Siostra ma królika w małej klatce. Nie wypuszcza go albo rzadko. Bardzo smutne musi mieć życie ten królik. Ale jak go puści to królik szaleje. Jak tłumacze ze krolik biega jak pofyrtany bo jest niewybiegany (samiec) to ona gada ze on taki jest, tak ma. Kompletnie nie dociera do niej ze krolik musi mieć gdzie biegać skoro rozpiera go energia. W końcu powiedziała czy chce go - czyli odda jak zwykle lekka ręką "członka rodziny". I właśnie się nad tym zastanawiam. Dla królika to jest stres wielki, tam jednak jest u siebie, ma psa, ich zna i czasem go wypuszczają ale mówi ze musi go bardzo pilnować bo on brudzi i niszczy. No ale mają go od lat i nawet brali go na łąkę na smycz.

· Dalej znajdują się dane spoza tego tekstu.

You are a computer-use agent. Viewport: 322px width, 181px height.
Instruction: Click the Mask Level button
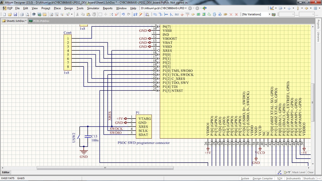coord(299,172)
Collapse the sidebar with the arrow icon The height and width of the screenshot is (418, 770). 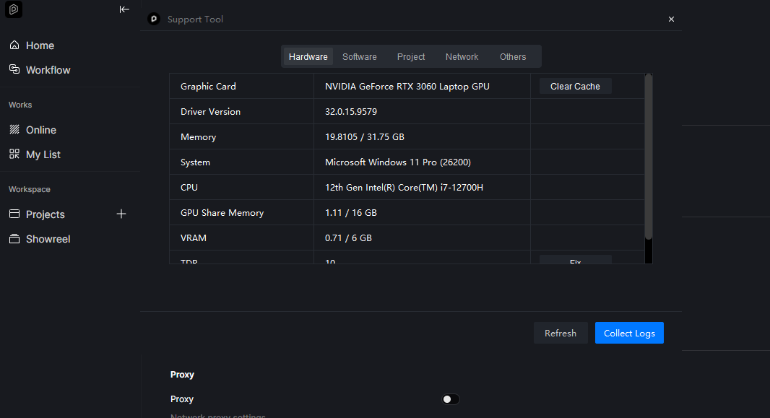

Dopijam kawę i idę do weta z Kitusia. Nie było diety do badań krwi ale nie zawsze jest to konieczne. Wetka zadecyduje.
Ja na razie mam zrobione pierogi i krówki i pralinki słodkie. Gotowanie zaczynam od jutra. To co mam do zrobienia to gołąbki z.kaszą i grzybami i snikers na herbatnikach.
niby nic a zajmie mi to dwa dni.
Fajnie Asiu ze dostałaś prezent


Hej Mirko, hej Martus

Dorotko miło że dałaś rade wpaść :*
Lilianno dłużej nie będę się zastanawiać czy jest odpowiednio różowe - wetka zobaczy i powie mi jak to sprawdzić.